A note from the authors: Some of the information and instructions in this book are now out of date because of changes to Hugo and the blogdown package. If you have suggestions for improving this book, please file an issue in our GitHub repository. Thanks for your patience while we work to update the book, and please stay tuned for the revised version!

In the meantime, you can find an introduction to the changes and new features in the v1.0 release blog post and this "Up & running with blogdown in 2021" blog post.

— Yihui, Amber, & Alison

D.2 LiveReload

As we briefly mentioned in Section 1.2, you can use blogdown::serve_site() to preview a website, and the web page will be automatically rebuilt and reloaded in your web browser when the source file is modified and saved. This is called “LiveReload.”

We have provided two approaches to LiveReload. The default approach is through servr::httw(), which will continuously watch the website directory for file changes, and rebuild the site when changes are detected. This approach is relatively slow because the website is fully regenerated every time. This may not be a real problem for Hugo, because Hugo is often fast enough: it takes about a millisecond to generate one page, so a website with a thousand pages may only take about one second to be fully regenerated.

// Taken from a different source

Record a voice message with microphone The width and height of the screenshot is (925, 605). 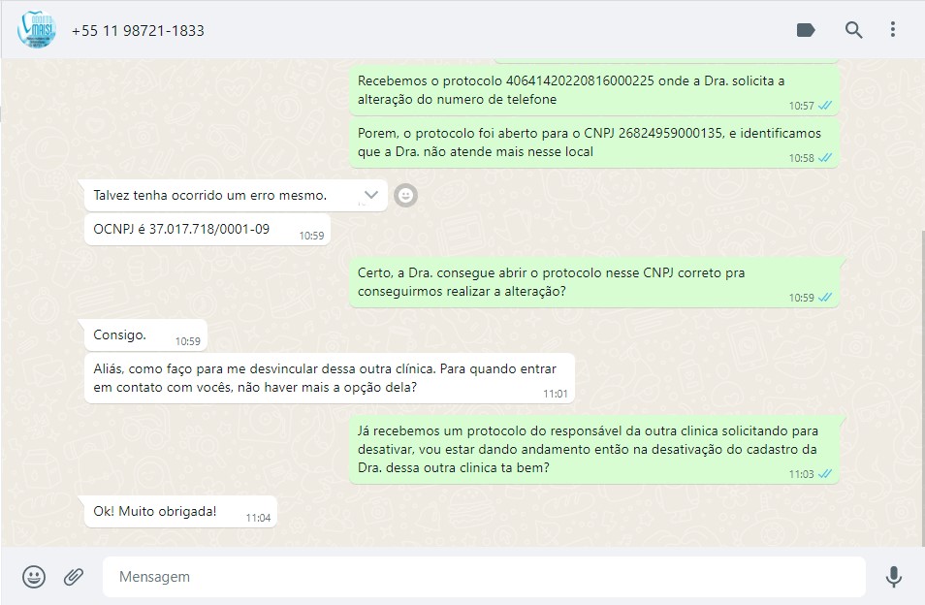(894, 576)
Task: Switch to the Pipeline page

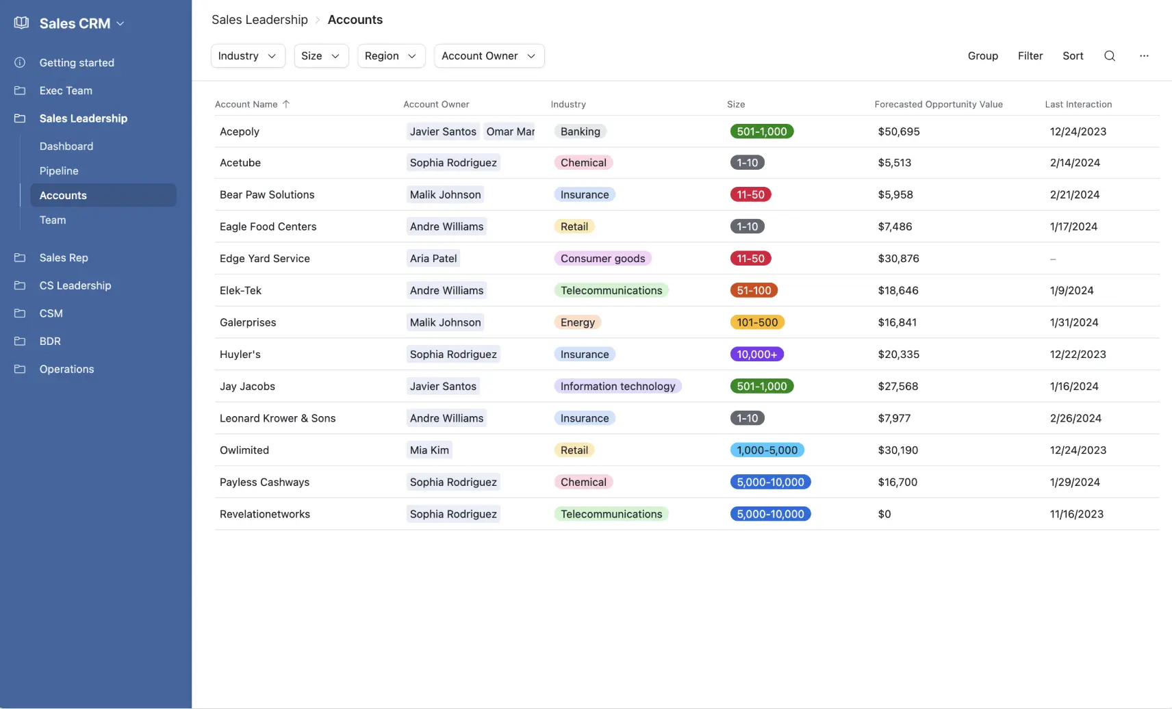Action: point(59,171)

If you are not concerned about the above issue, we recommend that you use the default approach, otherwise you can set the global option options(blogdown.generator.server = TRUE) to use an alternative approach to LiveReload, which is based on the native support for LiveReload from the static site generator. At the moment, this has only been tested against Hugo-based websites. It does not work with Jekyll and we were not successful with Hexo, either.

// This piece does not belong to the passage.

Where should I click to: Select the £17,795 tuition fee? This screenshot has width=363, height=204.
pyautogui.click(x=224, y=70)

This alternative approach requires an additional R packages to be installed: processx (Csárdi and Chang 2022). You may use this approach when you primarily work on plain Markdown posts instead of R Markdown posts, because it can be much faster to preview Markdown posts using the web server of Hugo. The web server can be stopped by blogdown::stop_server(), and it will always be stopped when the R session is ended, so you can restart your R session if stop_server() fails to stop the server for some reason.

The web server is established via the command hugo server (see its documentation for details). You can pass command-line arguments via the global option blogdown.hugo.server. The default value for this option is c('-D', '-F'), which means to render draft and future posts in the preview. We want to highlight a special argument --navigateToChanged in a recent version of Hugo, which asks Hugo to automatically navigate to the changed page. For example, you can set the options:

options(blogdown.hugo.server = c("-D", "-F", "--navigateToChanged"))

Then, when you edit a source file under content/, Hugo will automatically show you the corresponding output page in the web browser.

Note that Hugo renders and serves the website from memory by default, so no files will be generated to public/. If you need to publish the public/ folder manually, you will have to manually build the website via blogdown::hugo_build() or blogdown::build_site().